**Work request**: Leave out the pictures and restate the rest of the data exactly.

═════ Supplied data

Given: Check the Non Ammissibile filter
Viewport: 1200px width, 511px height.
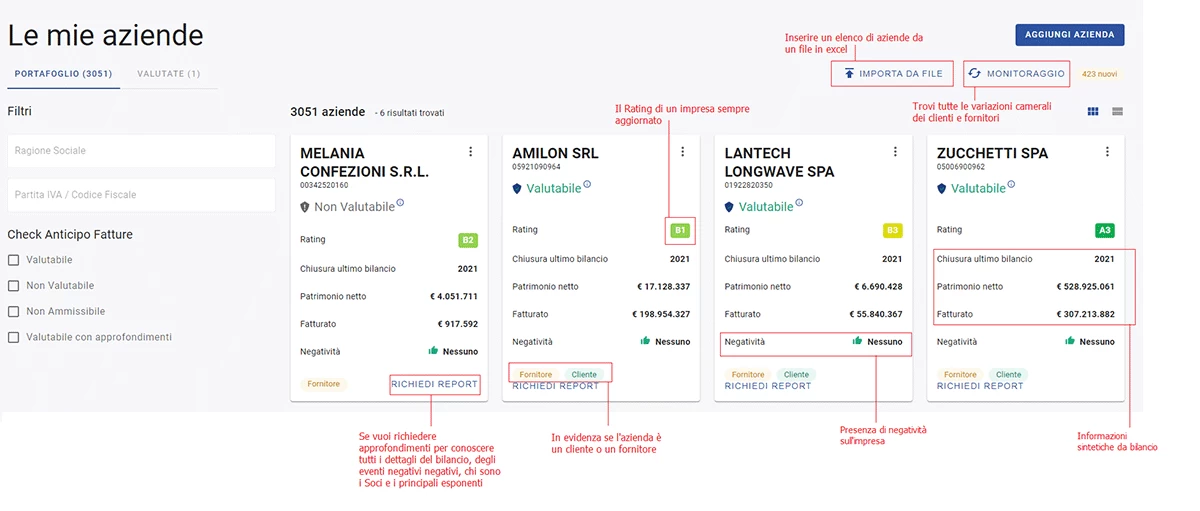Looking at the screenshot, I should tap(14, 312).
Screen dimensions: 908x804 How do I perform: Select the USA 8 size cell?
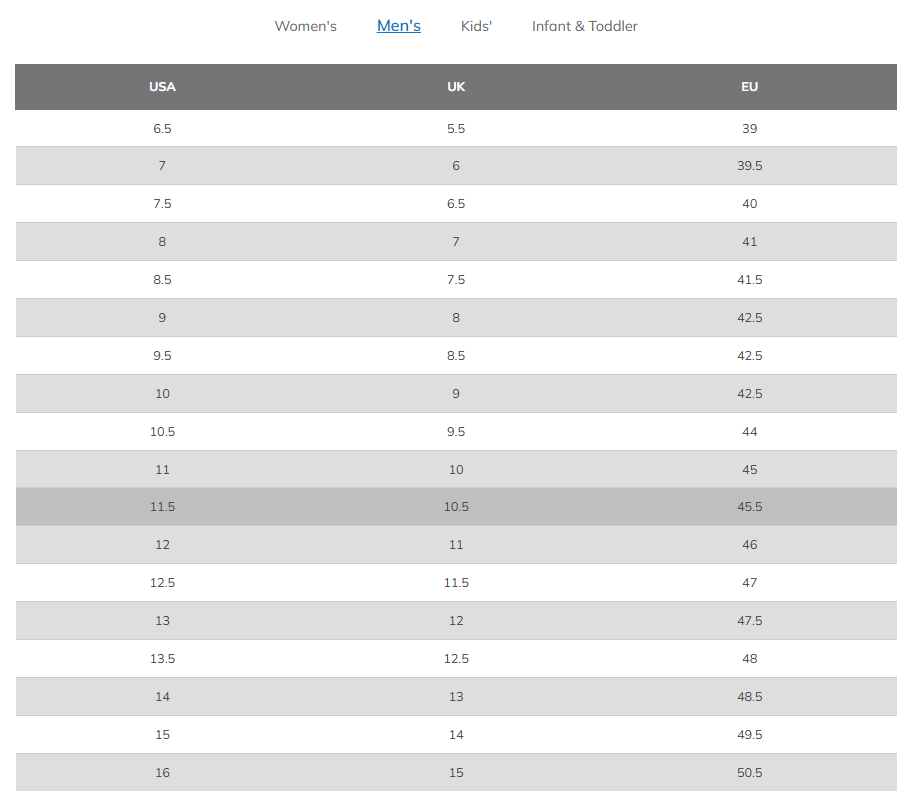[x=162, y=242]
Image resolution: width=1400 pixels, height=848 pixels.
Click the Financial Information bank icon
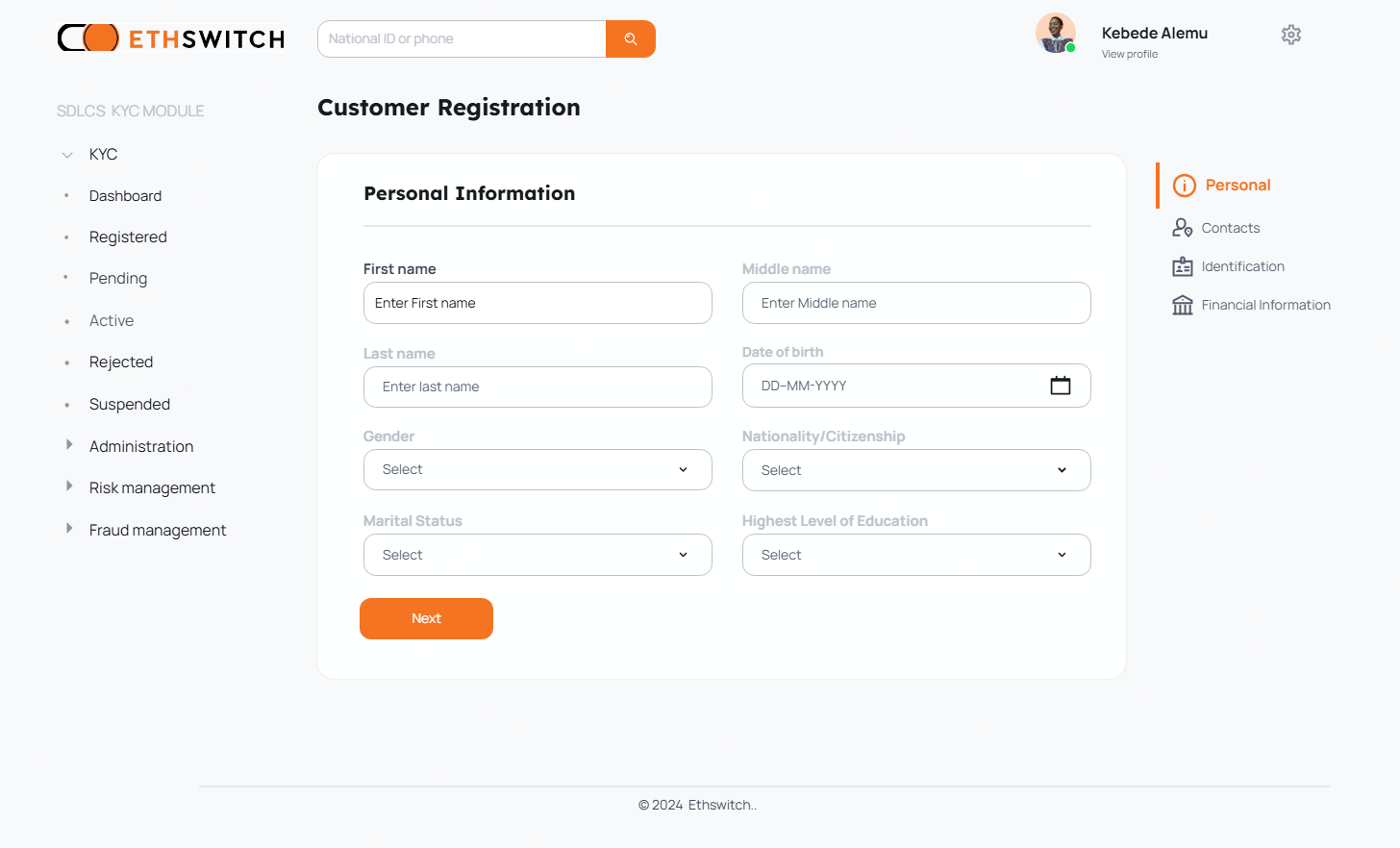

══════════

**Reply**:
Given: Check the Non Ammissibile filter
Viewport: 1200px width, 511px height.
Looking at the screenshot, I should tap(14, 312).
Screen dimensions: 908x804 How do I perform: Select the USA 8 size cell?
[x=162, y=242]
Image resolution: width=1400 pixels, height=848 pixels.
Click the Financial Information bank icon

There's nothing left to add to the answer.